Des motivations inconsistantes

C’est donc acté. Depuis plusieurs semaines, voire mois, des bruits de couloir annonçaient une réorganisation de la place de la liturgie traditionnelle au sein de l’Église catholique — place durement regagnée sous le pontificat de Benoît XVI qui mit fin à la « guerre liturgique » opposant « tradis » et « conciliaires ».
Le Motu Proprio Traditionis Custodes du Pape François promulgué le 16 juillet 2021 signe un véritable retour en arrière. Très contraignant pour les fidèles attachés aux livres liturgiques de 1962, il soumet la célébration de l’antique rite aux désidératas pour le moins arbitraires des évêques (comme on a pu le voir récemment dans le diocèse de Dijon). Des communautés comptant un nombre important de fidèles peuvent désormais se voir expulser du jour au lendemain sans explication aucune — si ce n’est pour cause d’une vague suspicion de menace sur l’unité du Corps du Christ qu’est l’Église… Rien que ça ! Cette accusation diffamatoire qui émaille tout le texte de ce Motu Proprio est extrêmement violente de la part du Saint Père, dont on souhaiterait que la fermeté et les griefs soient plutôt reportés sur l’épiscopat allemand qui n’a décidément plus rien de très catholique.
D’ailleurs, et si l’on regarde de plus près les motivations du Pape François, celles-ci sont relativement floues et l’argumentation qui en découle s’en ressent.
La première, comme nous venons de l’évoquer, est celle d’une crainte de division au sein de l’Église que la célébration de la forme extraordinaire occasionnerait — celle-ci allant de pair avec une critique systématique des textes du Concile de Vatican II aux dires du Motu Proprio.
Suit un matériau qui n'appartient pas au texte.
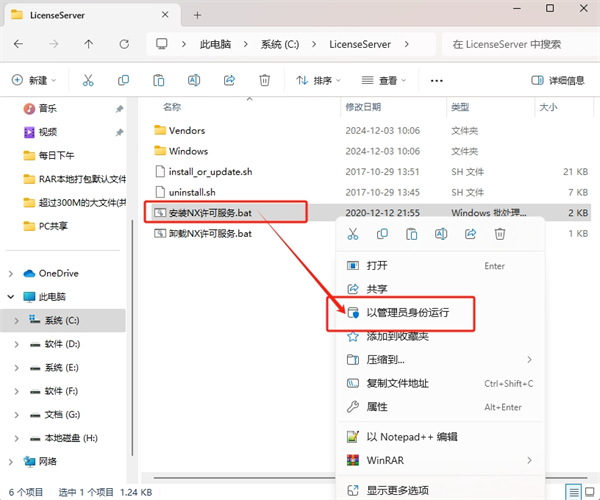Image resolution: width=600 pixels, height=500 pixels.
Task: Open the Vendors folder
Action: click(187, 130)
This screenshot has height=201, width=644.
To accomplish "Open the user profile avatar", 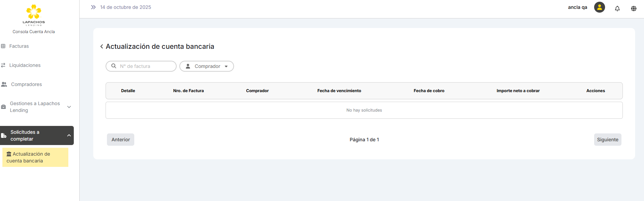I will pos(599,7).
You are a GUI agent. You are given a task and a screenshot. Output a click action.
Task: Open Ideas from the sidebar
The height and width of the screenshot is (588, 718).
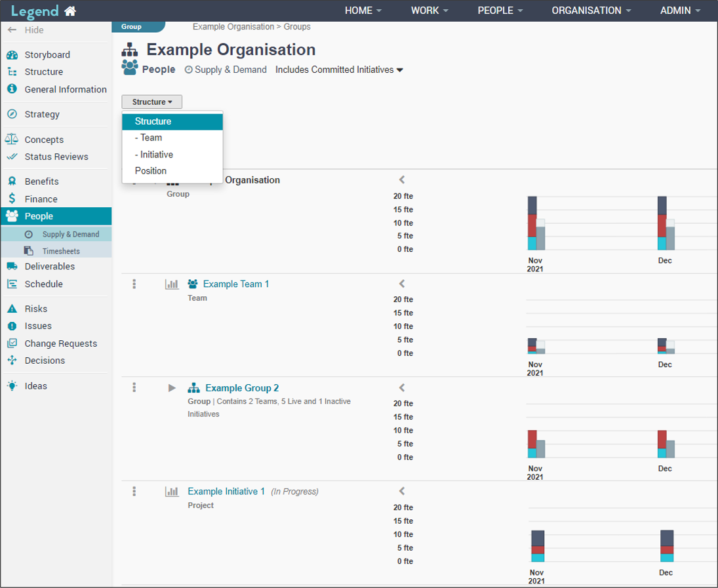pos(35,386)
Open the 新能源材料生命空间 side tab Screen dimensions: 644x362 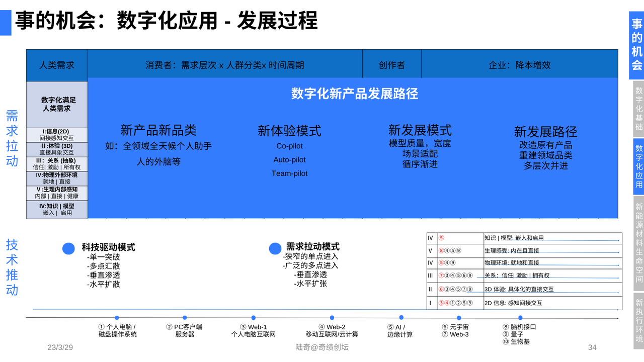(638, 243)
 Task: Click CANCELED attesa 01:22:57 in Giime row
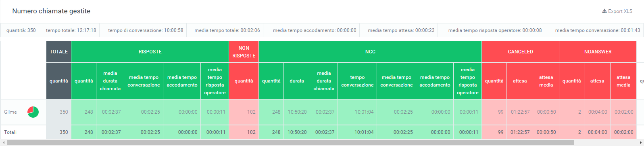click(520, 112)
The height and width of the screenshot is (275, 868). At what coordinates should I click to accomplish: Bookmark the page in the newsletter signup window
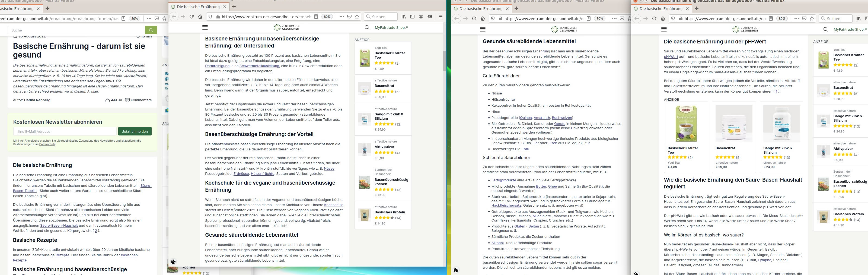click(164, 19)
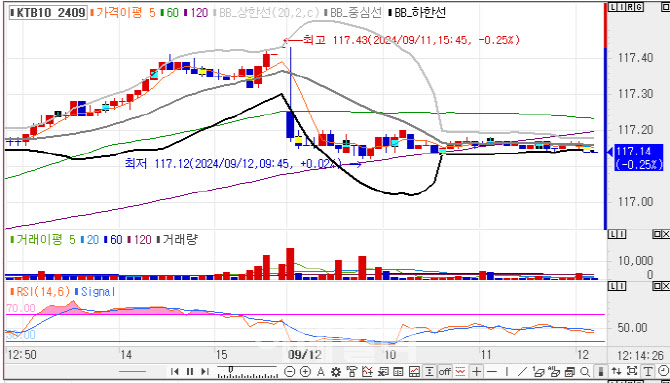Image resolution: width=670 pixels, height=383 pixels.
Task: Select the diagonal trend line tool
Action: click(x=522, y=371)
L’on laisserait donc s’édifier, selon le Pape François, une sorte d’Église « à deux vitesses ». Or quiconque est au fait de la situation sur le terrain aura du mal à croire à ce prétexte lorsque que l’on sait que les communautés célébrant la Messe de 1962 (dites aussi « Ecclesia Dei ») se sont engagées à ne pas remettre en question l’autorité du Concile qui n’a, nous le rappelons, rien de dogmatique (l’infaillibilité pontificale n’a été engagée sur aucun des textes constituant Vatican II), mais seulement à émettre la critique constructive de son interprétation souvent fantaisiste. Par ailleurs, il est pour le moins étrange que le Pape François évoque la crainte de divisions au sein de l’Église puisque cette décision ne fera qu’entériner une nouvelle guerre liturgique à l’issue plus qu’incertaine et aggraver les dissensions entre catholiques que le Motu Proprio de 2007 avait précisément permis d’apaiser.
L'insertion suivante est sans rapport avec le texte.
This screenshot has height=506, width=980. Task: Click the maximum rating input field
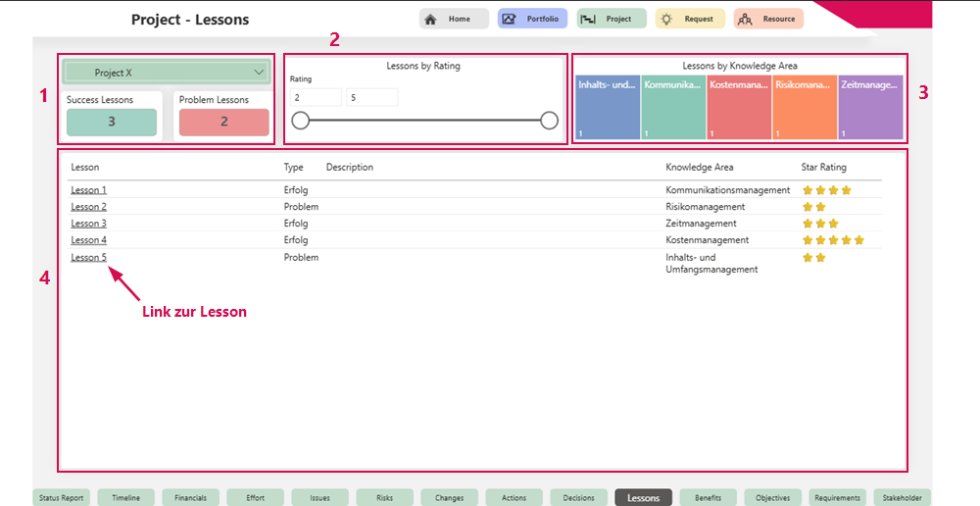[x=371, y=97]
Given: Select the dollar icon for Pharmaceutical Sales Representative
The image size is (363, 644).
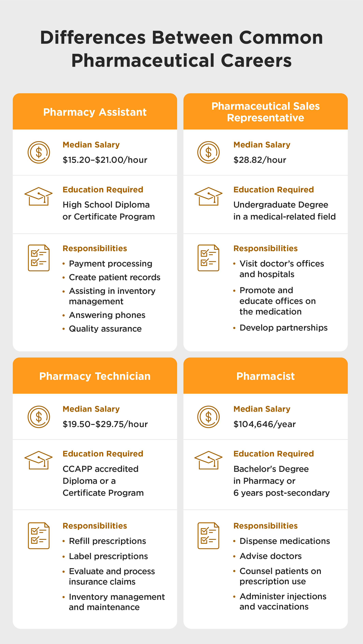Looking at the screenshot, I should [x=208, y=152].
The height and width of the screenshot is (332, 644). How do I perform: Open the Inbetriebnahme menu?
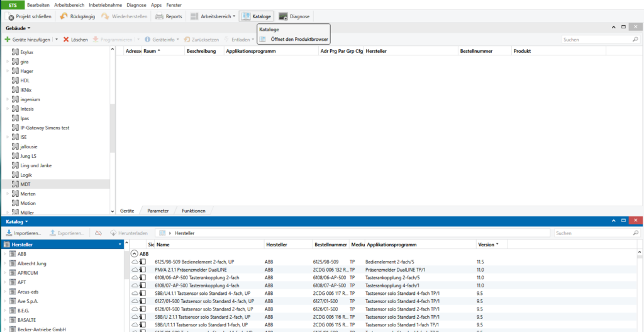pos(106,4)
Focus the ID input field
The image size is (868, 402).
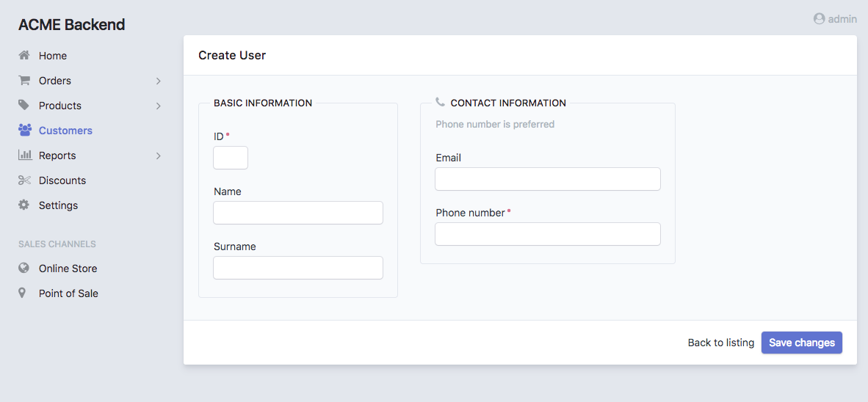(231, 158)
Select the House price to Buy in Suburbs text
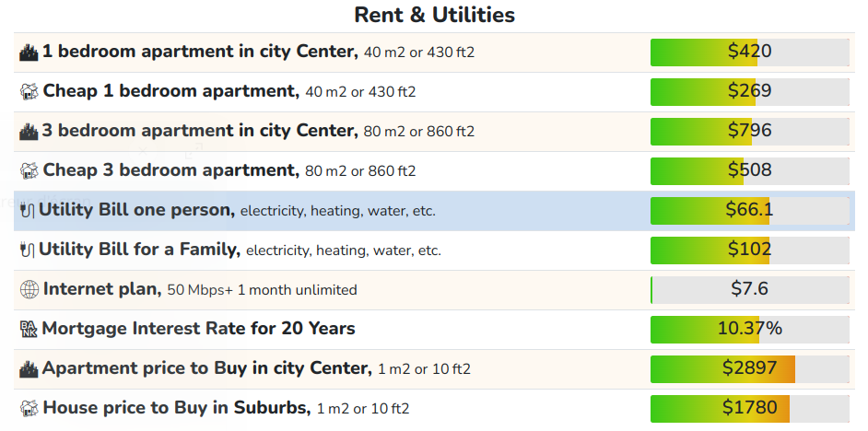Image resolution: width=868 pixels, height=431 pixels. tap(177, 408)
La deuxième porte sur la nécessité d’uniformisation du rite romain et de clarification liturgique. On ne peut, selon le Pape François, laisser prospérer deux formes de rites qui se feraient concurrence au sein de l’Église latine. C’est oublier que la pluralité liturgique a toujours eu cours au sein de l’Église (y compris au sein d’un même rite, nous y reviendrons plus longuement dans la partie suivante) et que celle-ci est même une condition de sa catholicité, donc de son universalité (i.e. s’adressant à tous les hommes). Mais si l’universalité ne peut que se réaliser dans l’unité, elle est le contraire de l’uniformité — ce que semble oublier le Pape François.
Les arguments convoqués par le Saint Père pour justifier les restrictions autour de la célébration de la forme extraordinaire du rite romain paraissent finalement peu solides en l’état. Les véritables intentions qui animent cette décision sont donc à chercher ailleurs. Il nous faut ainsi analyser, au-delà du texte, le contexte pastoral dans lequel il s’inscrit, marqué par une forte tendance au cléricalisme le plus caricatural.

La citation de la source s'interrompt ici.